Text passage >>
SUMMARY OF THE INVENTION
[0012] The present invention was accomplished in view of the
foregoing circumstances. Accordingly, the invention provides a
core/shell particle and a method of producing the same.
[0013] According to an aspect of the invention, there is provided a
core/shell particle including a core component that contains a
metal, and a shell component that coats the core component, the
shell component including a hydrolysate and/or a partial condensate
of a compound represented by the following formula (I).
(R).sub.m-A(X).sub.4-m Formula (I)
[0014] In formula (I), R represents a substituted or unsubstituted
alkyl group, or a substituted or unsubstituted aryl group; A
represents Si or Ti; X represents a hydroxyl group or a
hydrolyzable group; and m represents an integer of 1 to 3.
[0015] According to another aspect of the invention, there is
provided a method of producing a core/shell particle including:
forming a core component by mixing a reverse micelle solution
including a reducing agent with one or more reverse micelle
solutions including a metal salt, and carrying out a reduction
treatment; and coating the core component with a shell component by
adding a reverse micelle solution containing a hydrolysate and/or a
partial condensate of a compound represented by the following
formula (I) in the form of a sol composition.
(R).sub.m-A(X).sub.4-m Formula (I)
[0016] In formula (I), R represents a substituted or unsubstituted
alkyl group, or a substituted or unsubstituted aryl group; A
represents Si or Ai; X represents a hydroxyl group or a
hydrolyzable group; and m represents an integer of 1 to 3.
[0017] According to another aspect of the invention, there is
provided a method of producing a core/shell particle including:
forming a core component by mixing a reverse micelle solution
including a reducing agent with one or more reverse micelle
solutions including a metal salt, and carrying out a reduction
treatment; and coating the core component with a shell component by
adding a reverse micelle solution containing a compound represented
by the following formula (I), and allowing the compound represented
by formula (I) to be hydrolyzed and/or partially condensed.
(R).sub.m-A(X).sub.4-m Formula (I)
[0018] In formula (I), R represents a substituted or unsubstituted
alkyl group, or a substituted or unsubstituted aryl group; A
represents Si or Ai; X represents a hydroxyl group or a
hydrolyzable group; and m represents an integer of 1 to 3.
DETAILED DESCRIPTION OF THE INVENTION
Core/Shell Particle
[0019] The core/shell particle of the present invention is a
particle including a core component that contains a metal, and a
shell component that coats the core component. The shell component
includes a hydrolysate and/or a partial condensate of a compound
represented by the following formula (I).
(R).sub.m-A(X).sub.4-m Formula (I)
[0020] In formula (I), R represents a substituted or unsubstituted
alkyl group, or a substituted or unsubstituted aryl group. A
represents Si or Ti. X represents a hydroxyl group or a
hydrolyzable group. m represents an integer of 1 to 3. Details of R
and X are referred to in the section of Method of Producing
Core/shell Particles.

Task instructions >>
(1) Answer these questions about the patent text on core/shell particles:
(a) What does the core component contain?
(b) In forming the core component, what reverse micelle solution is mixed with one or more reverse micelle solutions that include a metal salt?
(c) In the method described in paragraph [0017], what is the compound represented by formula (I) allowed to undergo after it is added?
(2) Copy the lines of the records verbatim, from the line containing "[Thùng rác công cộng tại Hà" through the final line of the records, including both.
The records have no connection to the patent text on core/shell particles.

Extracted material >>

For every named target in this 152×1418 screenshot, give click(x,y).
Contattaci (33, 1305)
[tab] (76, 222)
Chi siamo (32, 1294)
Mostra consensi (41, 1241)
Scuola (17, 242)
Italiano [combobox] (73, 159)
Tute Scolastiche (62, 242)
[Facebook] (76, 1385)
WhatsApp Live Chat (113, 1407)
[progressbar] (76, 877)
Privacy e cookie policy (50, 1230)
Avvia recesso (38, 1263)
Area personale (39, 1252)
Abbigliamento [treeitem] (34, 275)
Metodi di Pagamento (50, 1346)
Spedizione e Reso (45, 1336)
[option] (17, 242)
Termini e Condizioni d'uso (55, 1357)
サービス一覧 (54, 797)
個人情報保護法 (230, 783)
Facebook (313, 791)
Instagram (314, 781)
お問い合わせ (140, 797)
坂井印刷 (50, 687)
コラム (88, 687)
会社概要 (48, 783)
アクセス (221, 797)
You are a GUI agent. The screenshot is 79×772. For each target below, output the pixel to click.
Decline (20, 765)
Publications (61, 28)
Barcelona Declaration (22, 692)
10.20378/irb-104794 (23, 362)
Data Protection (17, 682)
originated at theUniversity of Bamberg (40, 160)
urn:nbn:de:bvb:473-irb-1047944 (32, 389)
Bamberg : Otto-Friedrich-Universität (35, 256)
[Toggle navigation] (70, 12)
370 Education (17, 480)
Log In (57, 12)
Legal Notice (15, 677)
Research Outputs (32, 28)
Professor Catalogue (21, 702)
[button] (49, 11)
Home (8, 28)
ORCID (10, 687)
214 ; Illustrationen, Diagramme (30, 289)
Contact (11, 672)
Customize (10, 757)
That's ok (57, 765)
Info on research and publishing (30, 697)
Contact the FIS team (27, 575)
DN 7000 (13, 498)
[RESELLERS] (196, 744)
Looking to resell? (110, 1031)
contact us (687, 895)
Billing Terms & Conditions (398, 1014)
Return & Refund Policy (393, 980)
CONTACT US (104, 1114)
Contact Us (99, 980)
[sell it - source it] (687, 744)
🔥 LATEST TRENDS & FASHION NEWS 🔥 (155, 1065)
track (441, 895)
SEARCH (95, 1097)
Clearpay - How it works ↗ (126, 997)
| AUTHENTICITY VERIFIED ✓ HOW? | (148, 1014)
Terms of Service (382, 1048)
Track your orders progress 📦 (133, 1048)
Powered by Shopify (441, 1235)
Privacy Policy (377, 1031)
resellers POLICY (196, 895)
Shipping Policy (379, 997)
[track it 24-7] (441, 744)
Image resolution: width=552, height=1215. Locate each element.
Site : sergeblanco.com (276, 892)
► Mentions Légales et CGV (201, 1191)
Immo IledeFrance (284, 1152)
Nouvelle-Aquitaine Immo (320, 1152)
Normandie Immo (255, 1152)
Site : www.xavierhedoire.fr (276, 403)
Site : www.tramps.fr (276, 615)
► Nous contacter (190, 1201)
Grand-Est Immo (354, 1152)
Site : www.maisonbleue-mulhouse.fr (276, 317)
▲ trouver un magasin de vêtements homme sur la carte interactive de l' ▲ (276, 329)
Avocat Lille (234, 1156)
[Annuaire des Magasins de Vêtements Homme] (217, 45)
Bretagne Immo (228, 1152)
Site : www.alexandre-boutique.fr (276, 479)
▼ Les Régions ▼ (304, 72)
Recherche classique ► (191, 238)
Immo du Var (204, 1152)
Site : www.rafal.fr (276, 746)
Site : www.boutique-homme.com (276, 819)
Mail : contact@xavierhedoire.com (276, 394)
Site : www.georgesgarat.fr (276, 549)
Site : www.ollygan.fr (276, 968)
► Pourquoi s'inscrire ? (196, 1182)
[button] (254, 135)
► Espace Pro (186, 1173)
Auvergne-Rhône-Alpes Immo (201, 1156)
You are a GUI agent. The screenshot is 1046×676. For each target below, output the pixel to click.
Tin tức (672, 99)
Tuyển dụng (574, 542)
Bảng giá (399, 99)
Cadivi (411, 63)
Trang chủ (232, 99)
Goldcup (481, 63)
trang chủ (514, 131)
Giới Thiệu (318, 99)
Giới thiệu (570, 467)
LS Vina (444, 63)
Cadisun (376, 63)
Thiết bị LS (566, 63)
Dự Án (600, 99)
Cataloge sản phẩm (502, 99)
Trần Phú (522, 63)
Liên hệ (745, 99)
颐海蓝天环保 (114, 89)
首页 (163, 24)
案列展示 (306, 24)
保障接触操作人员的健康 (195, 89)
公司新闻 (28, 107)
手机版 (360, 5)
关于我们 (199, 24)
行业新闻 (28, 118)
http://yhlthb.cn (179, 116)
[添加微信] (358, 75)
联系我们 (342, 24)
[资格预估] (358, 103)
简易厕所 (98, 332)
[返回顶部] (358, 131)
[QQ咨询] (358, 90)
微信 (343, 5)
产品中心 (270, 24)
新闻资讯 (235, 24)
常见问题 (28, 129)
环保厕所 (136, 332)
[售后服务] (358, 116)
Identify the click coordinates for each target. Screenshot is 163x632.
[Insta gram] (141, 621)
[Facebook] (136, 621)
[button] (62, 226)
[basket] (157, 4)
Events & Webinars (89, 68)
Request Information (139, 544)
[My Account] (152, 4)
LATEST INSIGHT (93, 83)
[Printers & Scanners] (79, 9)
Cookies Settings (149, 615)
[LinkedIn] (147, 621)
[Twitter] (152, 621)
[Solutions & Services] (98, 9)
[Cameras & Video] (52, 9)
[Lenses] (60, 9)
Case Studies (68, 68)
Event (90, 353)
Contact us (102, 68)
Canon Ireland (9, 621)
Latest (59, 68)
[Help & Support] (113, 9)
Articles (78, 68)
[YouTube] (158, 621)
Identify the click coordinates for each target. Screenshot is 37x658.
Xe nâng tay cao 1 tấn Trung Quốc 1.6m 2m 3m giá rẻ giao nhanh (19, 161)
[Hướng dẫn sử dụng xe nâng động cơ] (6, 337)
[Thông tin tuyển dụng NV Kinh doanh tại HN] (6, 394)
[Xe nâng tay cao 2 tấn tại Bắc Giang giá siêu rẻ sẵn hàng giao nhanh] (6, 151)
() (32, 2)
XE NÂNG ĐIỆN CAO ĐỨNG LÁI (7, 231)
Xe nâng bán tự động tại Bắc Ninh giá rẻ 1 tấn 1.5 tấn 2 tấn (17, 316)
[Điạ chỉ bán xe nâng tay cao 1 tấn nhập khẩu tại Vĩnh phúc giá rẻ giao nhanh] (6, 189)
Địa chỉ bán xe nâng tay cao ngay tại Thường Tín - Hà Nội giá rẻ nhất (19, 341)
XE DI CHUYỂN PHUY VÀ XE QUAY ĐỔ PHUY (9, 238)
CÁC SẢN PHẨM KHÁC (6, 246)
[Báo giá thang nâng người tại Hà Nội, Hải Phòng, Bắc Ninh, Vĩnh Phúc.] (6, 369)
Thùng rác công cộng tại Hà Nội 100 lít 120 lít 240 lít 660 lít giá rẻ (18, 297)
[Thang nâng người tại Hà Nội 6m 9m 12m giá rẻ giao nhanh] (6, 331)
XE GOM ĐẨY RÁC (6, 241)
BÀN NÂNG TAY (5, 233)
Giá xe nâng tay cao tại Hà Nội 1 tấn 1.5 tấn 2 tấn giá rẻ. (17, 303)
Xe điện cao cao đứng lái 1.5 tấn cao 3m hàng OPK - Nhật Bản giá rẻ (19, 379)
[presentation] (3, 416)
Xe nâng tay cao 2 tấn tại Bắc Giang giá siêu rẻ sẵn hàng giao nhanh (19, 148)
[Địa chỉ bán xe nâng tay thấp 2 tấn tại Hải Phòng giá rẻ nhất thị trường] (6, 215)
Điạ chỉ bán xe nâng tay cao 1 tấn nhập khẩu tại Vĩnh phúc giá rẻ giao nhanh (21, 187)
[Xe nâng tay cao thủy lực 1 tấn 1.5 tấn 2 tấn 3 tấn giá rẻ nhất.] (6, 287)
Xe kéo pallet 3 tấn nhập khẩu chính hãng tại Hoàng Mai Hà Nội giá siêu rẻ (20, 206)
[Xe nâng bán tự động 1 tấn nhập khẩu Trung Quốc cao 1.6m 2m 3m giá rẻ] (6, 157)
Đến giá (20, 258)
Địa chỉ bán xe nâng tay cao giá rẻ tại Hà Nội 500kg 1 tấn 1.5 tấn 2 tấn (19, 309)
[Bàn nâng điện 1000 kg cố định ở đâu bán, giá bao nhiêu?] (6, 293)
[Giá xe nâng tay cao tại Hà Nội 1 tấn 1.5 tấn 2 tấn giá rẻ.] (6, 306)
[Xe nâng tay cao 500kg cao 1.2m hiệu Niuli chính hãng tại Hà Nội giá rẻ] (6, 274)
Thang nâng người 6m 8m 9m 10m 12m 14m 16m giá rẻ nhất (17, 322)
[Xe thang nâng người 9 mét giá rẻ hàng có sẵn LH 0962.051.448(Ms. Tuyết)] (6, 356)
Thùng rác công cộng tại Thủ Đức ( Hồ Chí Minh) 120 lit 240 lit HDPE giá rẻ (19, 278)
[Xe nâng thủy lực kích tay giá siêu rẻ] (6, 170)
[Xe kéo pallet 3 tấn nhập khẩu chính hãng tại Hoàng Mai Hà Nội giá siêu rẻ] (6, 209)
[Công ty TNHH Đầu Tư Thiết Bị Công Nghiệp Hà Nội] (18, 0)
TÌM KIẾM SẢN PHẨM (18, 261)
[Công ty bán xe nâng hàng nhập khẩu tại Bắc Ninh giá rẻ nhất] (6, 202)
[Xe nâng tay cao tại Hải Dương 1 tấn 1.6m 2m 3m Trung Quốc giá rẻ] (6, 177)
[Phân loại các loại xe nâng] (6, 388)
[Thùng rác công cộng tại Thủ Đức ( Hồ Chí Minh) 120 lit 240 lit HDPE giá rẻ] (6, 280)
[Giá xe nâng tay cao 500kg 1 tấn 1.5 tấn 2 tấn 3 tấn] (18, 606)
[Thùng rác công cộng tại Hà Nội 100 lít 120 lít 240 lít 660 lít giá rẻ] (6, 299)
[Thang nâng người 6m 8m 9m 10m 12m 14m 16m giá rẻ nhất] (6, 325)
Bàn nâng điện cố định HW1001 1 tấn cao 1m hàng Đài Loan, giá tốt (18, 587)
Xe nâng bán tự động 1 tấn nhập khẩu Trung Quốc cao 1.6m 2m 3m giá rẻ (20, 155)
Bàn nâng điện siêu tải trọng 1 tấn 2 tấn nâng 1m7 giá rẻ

Solutions to the tasks >>
(1)
(a) A metal.
(b) A reverse micelle solution including a reducing agent.
(c) It is allowed to be hydrolyzed and/or partially condensed.

(2)
[Thùng rác công cộng tại Hà Nội 100 lít 120 lít 240 lít 660 lít giá rẻ] (6, 299)
[Thang nâng người 6m 8m 9m 10m 12m 14m 16m giá rẻ nhất] (6, 325)
Bàn nâng điện cố định HW1001 1 tấn cao 1m hàng Đài Loan, giá tốt (18, 587)
Xe nâng bán tự động 1 tấn nhập khẩu Trung Quốc cao 1.6m 2m 3m giá rẻ (20, 155)
Bàn nâng điện siêu tải trọng 1 tấn 2 tấn nâng 1m7 giá rẻ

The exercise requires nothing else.